There is small finesse involved in a brute force attack, so attackers can automate several attacks to run in parallel to expand their options of finding a positive – for the – result.

How to Defend Against Brute Force Attacks?

Brute force attacks take time to run. Some attacks can take weeks or a few months to provide anything useful. Most of the stand against these attacks involves increasing the time required for success beyond what is technically possible, but that is not the only defense.

  • Increase password length: Many more characters equal more time to brute force crack.
  • Increase password complexity: Many more options for each character also increase the time to brute force crack.
  • Limit login attempts: Brute force attacks increment a counter of multiple failed login attempts on most directory services – a good security against brute force attacks is to lock out users after some failed attempts, thus nullifying a brute force attack in progress.
  • Implement Captcha: Captcha is one of the common systems to verify a human is a human on websites and can stop brute force attacks in progress.
  • Use multi-factor authentication: Multiple-factor authentication adds a second layer of security to each login attempt that requires human intervention which can stop a brute force attack from success.

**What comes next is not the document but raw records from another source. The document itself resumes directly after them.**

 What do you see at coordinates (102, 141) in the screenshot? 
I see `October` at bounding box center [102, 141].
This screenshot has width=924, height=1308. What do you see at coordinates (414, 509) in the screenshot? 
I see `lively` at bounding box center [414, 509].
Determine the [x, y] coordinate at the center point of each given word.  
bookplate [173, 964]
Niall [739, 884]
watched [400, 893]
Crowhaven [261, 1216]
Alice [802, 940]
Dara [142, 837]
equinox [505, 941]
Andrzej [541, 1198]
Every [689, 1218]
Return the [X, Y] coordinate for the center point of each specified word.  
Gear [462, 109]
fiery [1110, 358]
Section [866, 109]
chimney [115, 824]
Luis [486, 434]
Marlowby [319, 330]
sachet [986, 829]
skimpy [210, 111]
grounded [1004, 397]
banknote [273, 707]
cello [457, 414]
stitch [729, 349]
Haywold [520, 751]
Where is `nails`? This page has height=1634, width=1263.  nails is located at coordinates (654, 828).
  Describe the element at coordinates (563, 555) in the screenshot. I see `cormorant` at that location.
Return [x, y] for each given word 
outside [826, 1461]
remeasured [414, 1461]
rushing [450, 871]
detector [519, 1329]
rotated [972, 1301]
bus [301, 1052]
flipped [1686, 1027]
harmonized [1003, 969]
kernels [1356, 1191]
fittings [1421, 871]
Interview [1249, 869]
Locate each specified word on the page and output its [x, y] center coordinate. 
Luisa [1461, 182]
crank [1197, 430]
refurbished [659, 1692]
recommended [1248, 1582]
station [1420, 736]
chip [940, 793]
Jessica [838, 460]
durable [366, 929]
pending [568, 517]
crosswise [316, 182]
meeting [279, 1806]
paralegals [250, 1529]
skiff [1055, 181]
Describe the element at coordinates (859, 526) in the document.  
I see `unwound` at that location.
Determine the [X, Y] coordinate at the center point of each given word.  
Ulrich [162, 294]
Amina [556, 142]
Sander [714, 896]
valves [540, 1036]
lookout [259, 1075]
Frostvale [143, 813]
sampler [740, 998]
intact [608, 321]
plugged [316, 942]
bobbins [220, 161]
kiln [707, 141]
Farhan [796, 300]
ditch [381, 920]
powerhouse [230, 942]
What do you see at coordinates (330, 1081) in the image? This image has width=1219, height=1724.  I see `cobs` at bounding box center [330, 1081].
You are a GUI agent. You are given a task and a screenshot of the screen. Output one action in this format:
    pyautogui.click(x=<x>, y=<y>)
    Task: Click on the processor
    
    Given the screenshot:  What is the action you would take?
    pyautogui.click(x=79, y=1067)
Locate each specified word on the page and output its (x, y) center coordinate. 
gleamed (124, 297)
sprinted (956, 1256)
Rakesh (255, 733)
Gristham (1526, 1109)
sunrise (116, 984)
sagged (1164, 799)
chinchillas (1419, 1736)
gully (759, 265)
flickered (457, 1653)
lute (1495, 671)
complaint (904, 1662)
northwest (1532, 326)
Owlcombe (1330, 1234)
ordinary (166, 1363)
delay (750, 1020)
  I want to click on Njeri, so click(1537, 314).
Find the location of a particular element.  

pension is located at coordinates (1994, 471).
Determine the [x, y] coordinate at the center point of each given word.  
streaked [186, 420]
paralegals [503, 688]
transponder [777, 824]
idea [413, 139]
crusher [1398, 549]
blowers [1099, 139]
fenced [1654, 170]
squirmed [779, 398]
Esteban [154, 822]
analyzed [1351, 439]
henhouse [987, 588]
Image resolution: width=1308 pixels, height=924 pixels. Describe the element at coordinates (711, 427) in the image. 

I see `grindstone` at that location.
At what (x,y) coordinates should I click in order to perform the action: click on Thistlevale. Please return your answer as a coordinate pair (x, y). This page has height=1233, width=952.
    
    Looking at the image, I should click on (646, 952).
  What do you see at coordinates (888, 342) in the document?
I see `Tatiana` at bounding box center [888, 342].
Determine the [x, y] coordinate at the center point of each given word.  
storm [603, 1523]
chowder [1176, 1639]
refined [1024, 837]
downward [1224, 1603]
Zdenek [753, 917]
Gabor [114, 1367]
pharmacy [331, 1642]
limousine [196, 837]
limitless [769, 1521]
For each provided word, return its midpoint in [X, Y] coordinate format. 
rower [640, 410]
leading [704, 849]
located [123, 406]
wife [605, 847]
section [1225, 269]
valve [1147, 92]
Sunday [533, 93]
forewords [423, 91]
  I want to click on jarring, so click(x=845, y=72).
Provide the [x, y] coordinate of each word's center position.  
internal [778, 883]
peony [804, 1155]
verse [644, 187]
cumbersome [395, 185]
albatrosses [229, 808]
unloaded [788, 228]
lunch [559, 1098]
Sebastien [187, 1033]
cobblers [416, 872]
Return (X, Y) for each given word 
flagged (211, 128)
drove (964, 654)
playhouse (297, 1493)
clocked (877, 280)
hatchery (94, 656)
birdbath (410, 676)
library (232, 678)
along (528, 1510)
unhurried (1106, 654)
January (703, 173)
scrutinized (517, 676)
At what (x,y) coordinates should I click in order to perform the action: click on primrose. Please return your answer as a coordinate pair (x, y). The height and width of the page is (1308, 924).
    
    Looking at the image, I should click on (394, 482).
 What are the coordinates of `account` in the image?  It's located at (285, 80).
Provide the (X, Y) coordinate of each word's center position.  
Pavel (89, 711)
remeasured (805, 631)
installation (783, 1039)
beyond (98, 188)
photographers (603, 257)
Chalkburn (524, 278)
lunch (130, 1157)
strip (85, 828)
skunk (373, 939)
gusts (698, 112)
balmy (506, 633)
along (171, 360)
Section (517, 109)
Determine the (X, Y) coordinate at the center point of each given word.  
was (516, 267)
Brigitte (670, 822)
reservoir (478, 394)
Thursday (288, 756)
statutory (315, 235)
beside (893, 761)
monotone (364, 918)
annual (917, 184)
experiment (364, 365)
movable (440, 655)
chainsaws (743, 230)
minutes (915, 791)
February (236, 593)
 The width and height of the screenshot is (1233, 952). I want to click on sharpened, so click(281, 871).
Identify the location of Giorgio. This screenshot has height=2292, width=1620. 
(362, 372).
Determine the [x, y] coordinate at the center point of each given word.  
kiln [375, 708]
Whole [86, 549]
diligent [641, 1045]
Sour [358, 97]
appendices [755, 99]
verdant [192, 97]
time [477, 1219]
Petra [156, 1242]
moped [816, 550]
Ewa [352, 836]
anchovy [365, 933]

The proactive way to stop brute force attacks starts with monitoring the systems. Various monitors Active Directory activity and VPN traffic to detect brute force attacks in progress. We have got threat models that monitor lockout behaviors (often a sign that there’s a brute force attack underway), threat models that detect potential credential stuffing, and more – all designed to find and prevent brute force attacks before the attack explodes.

Conclusion

It’s better to detect an attack in progress and actively stop the attack than it is to hope your passwords are uncrackable. Once you find and stop the attack, you can even blacklist IP addresses and prevent further attacks from the same computer.